Research Scientist @ Meta AI · London, UK
Video diffusion · generative neural rendering · talking avatars · world models
I'm a Research Scientist at Meta AI London, working on video diffusion models, generative neural rendering, talking avatars, and world models — teaching machines to observe, imagine, and simulate visual reality. The longer-term hope is to make worlds as easy to build as they are to imagine, so anyone can freely express the ones in their head — not only engineers.

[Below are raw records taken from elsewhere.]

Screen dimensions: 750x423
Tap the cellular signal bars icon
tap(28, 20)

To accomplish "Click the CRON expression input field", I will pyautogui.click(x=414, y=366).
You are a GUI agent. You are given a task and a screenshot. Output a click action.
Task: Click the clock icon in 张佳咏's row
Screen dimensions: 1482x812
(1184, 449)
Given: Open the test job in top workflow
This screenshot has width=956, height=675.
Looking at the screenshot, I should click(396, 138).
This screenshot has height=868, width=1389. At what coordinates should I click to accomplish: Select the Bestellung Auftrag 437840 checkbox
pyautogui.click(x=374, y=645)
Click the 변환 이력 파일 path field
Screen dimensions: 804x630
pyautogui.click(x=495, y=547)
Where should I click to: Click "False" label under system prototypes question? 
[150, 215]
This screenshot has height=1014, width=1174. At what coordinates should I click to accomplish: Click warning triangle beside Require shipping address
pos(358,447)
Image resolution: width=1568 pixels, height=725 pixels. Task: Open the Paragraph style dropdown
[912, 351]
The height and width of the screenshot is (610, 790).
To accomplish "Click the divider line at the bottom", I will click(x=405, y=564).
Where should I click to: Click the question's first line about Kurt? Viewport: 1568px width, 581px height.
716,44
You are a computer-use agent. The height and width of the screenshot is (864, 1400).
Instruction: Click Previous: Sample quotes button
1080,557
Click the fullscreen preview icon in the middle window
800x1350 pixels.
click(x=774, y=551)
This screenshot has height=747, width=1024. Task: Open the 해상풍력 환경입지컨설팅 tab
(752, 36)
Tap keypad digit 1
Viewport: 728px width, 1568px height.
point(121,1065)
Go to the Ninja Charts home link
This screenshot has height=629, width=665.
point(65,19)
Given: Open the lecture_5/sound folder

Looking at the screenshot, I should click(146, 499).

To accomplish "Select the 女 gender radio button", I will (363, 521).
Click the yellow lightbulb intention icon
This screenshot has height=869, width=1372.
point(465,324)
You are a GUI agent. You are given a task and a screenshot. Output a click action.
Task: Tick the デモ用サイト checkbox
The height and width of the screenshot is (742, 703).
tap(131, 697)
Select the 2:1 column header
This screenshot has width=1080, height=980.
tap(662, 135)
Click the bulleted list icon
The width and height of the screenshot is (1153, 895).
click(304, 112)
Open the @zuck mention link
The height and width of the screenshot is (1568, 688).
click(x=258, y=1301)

I received my Ph.D. in Computer Science from the University of Surrey (supervised by Prof. Tao Xiang and Prof. Yi-Zhe Song, working closely with Dr. Xiatian Zhu), and my Bachelor's in Computer Science (AI) from the University of Malaya.
🌙 Currently building: Yume (夢)
A programmable, explicit world model on Godot — built by Claude, for Claude.
Yume is my take on a question I keep circling back to: what if you could describe a world in plain language and have it materialize into something runnable — without writing any per-world code? (夢 means "dream" in Japanese.)
A world's entities and rules are written as pure JSON; a small fixed interpreter advances that world tick by tick; Godot projects the resulting state to pixels, audio, HUD, or text. The engine ships seven primitives — Entity / Tag / Rule / Trigger / Effect / Query / Relation — and no game-specific code. You describe a world; you never edit the engine.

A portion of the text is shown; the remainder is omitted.